PROBLEM TO SOLVE: Lay out the records from the line holding "is (560, 420)." through the end of the records, inclusive, as a two-column CSV with the columns text and answer. Give one row per record, put each field in quotes with line breaks turned into spaces, and leave out the pictures.

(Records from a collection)

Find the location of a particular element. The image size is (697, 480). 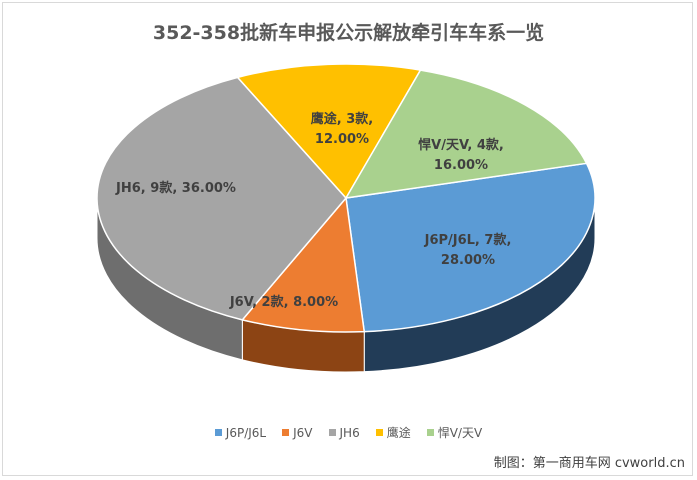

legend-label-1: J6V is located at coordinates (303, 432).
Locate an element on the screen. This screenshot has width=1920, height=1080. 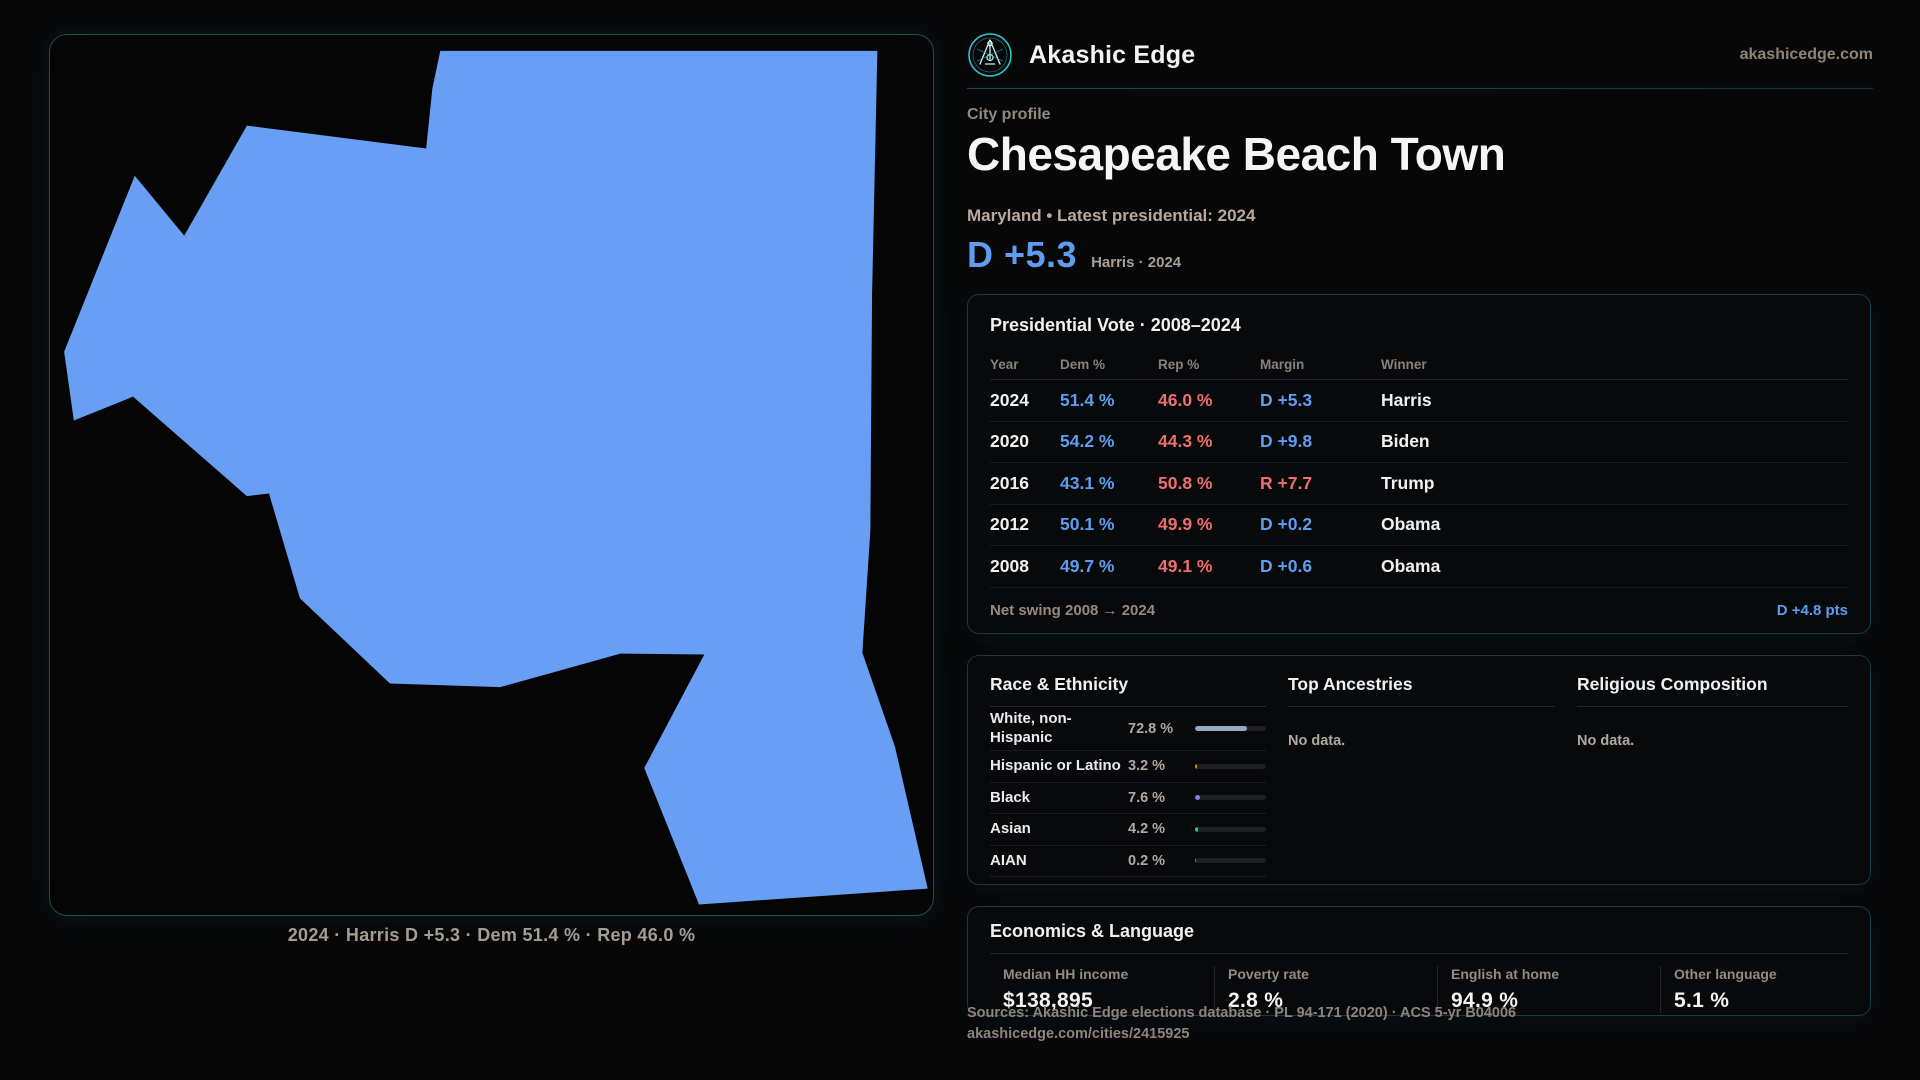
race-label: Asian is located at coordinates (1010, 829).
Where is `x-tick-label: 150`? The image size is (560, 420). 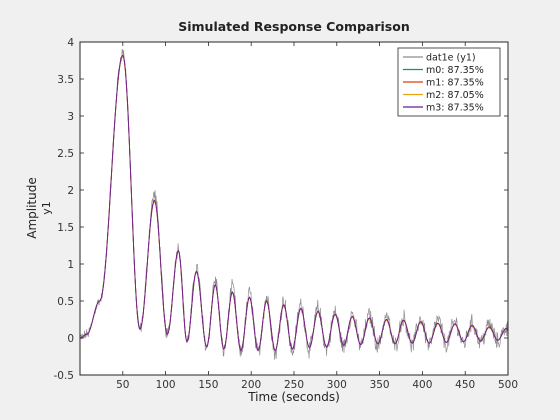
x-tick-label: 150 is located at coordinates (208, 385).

EXERCISE RESPONSE:
text,answer
"Where is `x-tick-label: 150`? The image size is (560, 420).","x-tick-label: 150 is located at coordinates (208, 385)."